Opener for you guys that think they matter: “What is going on here? Why are all these people here? I just got to Philly and I wanted to go to the art museum and I run into THIS! Must be a really big art opening or something….” When they were like “are you serious?” I’d give them a little punch and roll my eyes for their gullibility and go into real impressions of Philly.I spent most my time with this witty and feisty girl who had traveled a bit and we had a lot to talk about. Didn’t really get too far in the PU sense, but it was fun. Actually venue changed from this concert to a grocery store to get drinks. Had a few more positive interactions. The show (and the walking) was quite tiring. My legs are so sore.

The street PU on the way back was more likely to pan out than anything at the show. I’ve got four girls from Sweden rolling with me at one point. Then four girls from former soviet countries. Opener: “You girls look like fun. Did you see this mural over here? No? You have to see this!” I noticed they had cameras and I led them a couple blocks to this mural. One girl was really against me because she was tired and they were leaving for NYC the next day. One girl was neutral and kinda paced to crabby girl. The other two were by far the hottest and I had them both engaged. The girl from Kazakhstan was gorgeous and very much into me. I complimented her on her curiosity and her desire to learn. She lit up. She had like the most subtle Asian features—so so cute. I walked them to their hostel and this girl is asking a million questions. The plan was (and OK’ed with the crabby girl) that I would walk them back, and the two fun, not-tired girls would roll with me to the club district. Both were 21. I gave my girl my contact info. They went up and I waited about 10 minutes.

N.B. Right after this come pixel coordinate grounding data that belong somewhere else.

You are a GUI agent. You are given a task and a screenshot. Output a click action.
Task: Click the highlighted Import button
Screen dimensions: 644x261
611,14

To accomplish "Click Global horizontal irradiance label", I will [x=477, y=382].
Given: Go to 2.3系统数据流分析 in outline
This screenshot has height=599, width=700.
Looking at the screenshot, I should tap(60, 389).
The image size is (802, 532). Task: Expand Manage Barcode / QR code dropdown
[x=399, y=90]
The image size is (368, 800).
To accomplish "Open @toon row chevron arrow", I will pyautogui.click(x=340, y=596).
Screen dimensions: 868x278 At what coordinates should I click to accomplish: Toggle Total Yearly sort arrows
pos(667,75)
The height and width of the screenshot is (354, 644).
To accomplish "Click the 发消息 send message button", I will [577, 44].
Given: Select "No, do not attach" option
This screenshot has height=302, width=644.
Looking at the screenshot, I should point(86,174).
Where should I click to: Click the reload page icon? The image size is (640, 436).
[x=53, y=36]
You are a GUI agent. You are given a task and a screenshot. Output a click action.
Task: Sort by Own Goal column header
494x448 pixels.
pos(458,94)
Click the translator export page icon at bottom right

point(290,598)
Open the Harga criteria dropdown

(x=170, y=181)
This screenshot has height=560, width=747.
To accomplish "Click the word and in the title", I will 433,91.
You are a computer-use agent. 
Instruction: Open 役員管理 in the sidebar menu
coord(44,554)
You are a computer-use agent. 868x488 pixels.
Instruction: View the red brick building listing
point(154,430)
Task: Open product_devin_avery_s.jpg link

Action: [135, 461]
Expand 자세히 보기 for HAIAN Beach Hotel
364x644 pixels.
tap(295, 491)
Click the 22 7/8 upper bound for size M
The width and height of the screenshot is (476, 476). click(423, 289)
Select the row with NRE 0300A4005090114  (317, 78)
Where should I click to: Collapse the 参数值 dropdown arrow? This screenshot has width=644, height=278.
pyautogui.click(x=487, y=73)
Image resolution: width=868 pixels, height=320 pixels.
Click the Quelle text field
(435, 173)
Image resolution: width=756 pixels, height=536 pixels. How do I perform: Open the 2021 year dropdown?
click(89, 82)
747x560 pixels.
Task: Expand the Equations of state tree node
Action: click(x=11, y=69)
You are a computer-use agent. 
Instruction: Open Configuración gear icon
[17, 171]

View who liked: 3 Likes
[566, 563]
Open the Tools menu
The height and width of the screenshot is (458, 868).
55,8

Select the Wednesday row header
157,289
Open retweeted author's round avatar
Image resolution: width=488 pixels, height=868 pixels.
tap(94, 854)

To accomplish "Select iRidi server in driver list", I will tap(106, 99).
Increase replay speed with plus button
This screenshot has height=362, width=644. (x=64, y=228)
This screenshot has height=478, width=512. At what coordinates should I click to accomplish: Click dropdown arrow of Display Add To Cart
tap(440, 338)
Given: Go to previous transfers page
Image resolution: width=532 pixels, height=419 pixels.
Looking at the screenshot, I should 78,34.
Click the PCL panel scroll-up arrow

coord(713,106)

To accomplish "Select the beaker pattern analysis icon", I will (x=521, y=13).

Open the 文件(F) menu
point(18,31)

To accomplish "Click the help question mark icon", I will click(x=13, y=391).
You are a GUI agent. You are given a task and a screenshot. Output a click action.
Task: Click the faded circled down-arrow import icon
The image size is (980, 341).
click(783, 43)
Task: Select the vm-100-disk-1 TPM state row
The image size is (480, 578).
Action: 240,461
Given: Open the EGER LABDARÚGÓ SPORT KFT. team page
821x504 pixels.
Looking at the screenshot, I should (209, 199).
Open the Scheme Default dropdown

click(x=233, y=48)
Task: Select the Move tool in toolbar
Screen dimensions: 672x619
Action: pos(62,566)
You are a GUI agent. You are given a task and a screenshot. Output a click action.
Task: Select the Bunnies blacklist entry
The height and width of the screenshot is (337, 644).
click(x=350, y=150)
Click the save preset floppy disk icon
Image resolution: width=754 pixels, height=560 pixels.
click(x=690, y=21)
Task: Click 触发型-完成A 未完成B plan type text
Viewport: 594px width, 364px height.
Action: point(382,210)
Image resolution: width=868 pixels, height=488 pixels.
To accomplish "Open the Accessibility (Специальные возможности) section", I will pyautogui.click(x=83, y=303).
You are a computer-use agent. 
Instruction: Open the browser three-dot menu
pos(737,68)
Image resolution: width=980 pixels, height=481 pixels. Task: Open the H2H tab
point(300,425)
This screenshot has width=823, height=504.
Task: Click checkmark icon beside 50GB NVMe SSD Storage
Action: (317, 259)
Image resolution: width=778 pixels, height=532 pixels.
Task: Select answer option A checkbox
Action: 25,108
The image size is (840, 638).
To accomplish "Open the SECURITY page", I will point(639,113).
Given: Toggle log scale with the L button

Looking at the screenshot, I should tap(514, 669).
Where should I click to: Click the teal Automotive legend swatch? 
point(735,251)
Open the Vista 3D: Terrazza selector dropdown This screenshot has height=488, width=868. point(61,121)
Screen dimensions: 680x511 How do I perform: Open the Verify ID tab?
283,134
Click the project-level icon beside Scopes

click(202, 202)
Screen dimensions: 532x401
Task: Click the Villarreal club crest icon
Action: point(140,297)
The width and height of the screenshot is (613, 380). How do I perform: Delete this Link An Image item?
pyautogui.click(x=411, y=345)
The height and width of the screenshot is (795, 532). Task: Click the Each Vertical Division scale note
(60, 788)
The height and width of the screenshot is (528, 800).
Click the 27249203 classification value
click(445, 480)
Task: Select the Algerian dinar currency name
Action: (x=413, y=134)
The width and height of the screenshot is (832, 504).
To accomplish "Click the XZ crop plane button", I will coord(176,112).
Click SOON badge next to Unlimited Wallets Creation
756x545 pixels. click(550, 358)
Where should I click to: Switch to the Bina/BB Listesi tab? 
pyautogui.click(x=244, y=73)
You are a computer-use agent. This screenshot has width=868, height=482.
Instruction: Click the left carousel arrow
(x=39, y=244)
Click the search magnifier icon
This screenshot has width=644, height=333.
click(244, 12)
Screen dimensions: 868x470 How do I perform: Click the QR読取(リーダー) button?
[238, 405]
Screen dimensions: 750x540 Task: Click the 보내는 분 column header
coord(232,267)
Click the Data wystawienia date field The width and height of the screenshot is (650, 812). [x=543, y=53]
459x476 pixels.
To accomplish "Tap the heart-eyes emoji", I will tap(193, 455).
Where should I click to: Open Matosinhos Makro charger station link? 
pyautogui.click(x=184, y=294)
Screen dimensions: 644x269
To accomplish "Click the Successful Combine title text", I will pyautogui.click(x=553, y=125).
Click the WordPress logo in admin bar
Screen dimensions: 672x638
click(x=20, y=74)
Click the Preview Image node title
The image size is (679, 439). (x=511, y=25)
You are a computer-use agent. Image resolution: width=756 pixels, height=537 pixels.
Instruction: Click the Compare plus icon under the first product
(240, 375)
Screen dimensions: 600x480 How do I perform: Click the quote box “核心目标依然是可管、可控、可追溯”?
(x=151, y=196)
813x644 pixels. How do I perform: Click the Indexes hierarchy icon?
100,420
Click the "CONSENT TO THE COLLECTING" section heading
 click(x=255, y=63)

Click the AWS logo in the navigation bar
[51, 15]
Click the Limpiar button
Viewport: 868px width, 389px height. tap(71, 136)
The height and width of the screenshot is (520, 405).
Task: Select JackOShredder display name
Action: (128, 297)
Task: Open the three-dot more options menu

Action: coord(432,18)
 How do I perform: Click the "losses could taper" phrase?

Logistics were bad anyway, so I left.

I hit South Street, which I thought was really cool on Friday, and tonight it was a straight-up ghetto. I kinda like that there are so many cops for crowd control and basically keeping people from loitering. I called it a night.

It would definitely be nice to have more time and more money to spend in Philly. I’d check out the Mutter Museum and the Mummer Museum and the Mushroom Museum. (No shit, look them up.) And somewhere I passed the Museum of Underground Art. Looked intriguing. These are the kinds of places I would visit with someone that I really got along with because we’d have a great time laughing and pointing out the absurdity of it all.

Email from my soviet girl:

Hello, I want to say that I admire your life philosophy and your aspiration to learn more about the world outside and inside you. You probably don't remember me, we met in Philadelphia last weekend. I have decided to write you and I am really glad that talking to me was so important for you, I must say that you did a great job. I would love you to reply me and we could become friends and share our experiences, because you are someone I really want to know. I would be really glad to hear from you.